-- Rows start --

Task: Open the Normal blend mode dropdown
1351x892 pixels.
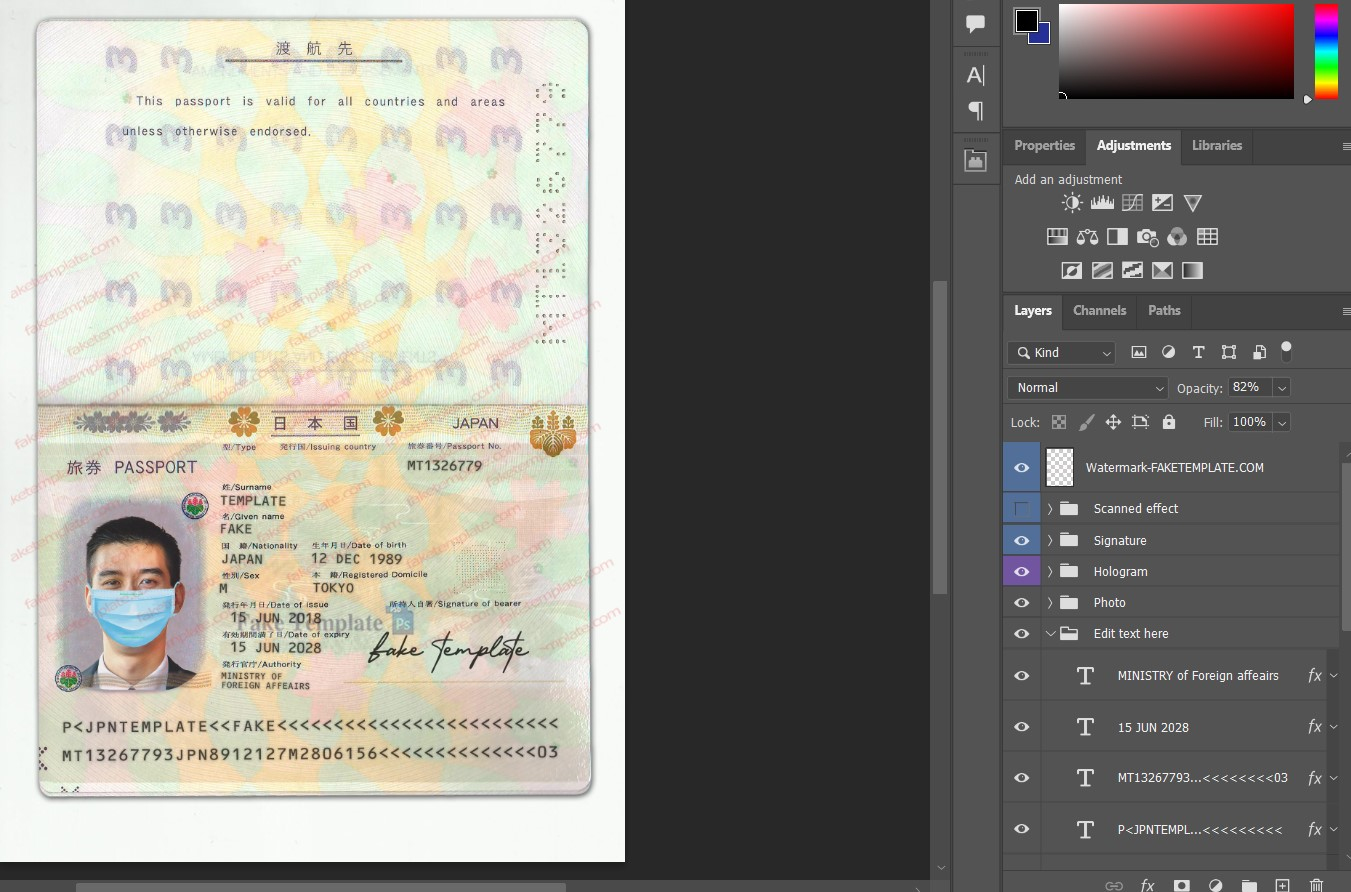Action: click(1086, 387)

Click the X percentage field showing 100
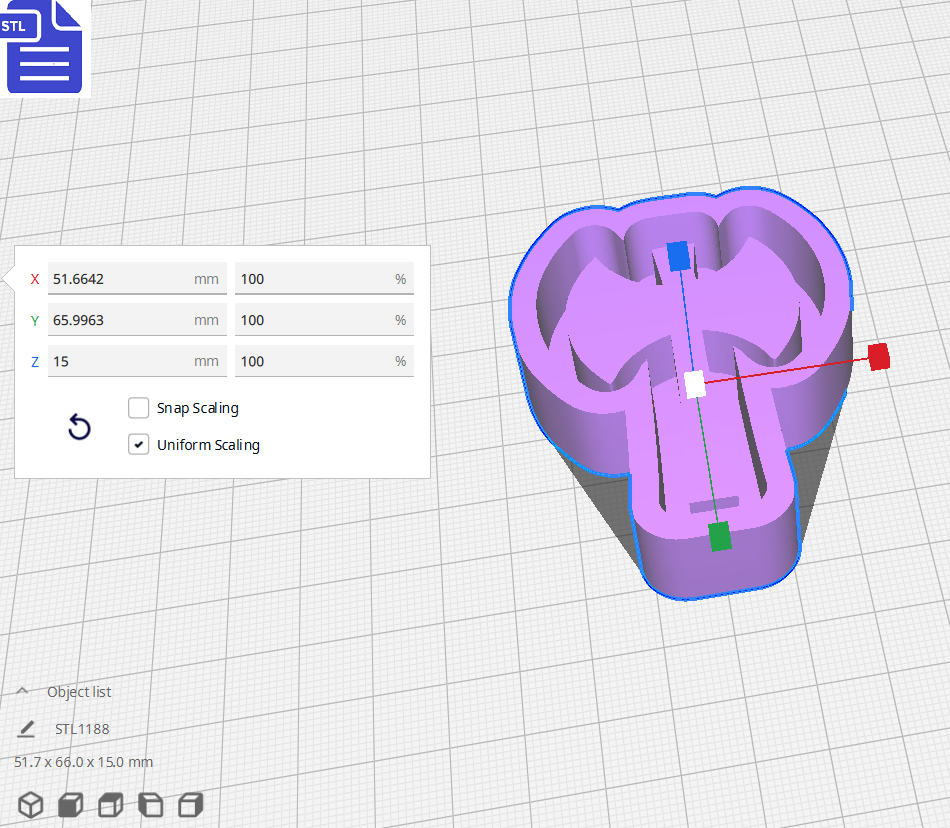324,278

-- Rows end --

Stated problem - Edit the material above by replacing "dropdown" with "drop-down menu" and changing nothing else, then give all of it again without the pictures.

Solution for this exercise -
Task: Open the Normal blend mode drop-down menu
1351x892 pixels.
Action: click(1086, 387)

Click the X percentage field showing 100
324,278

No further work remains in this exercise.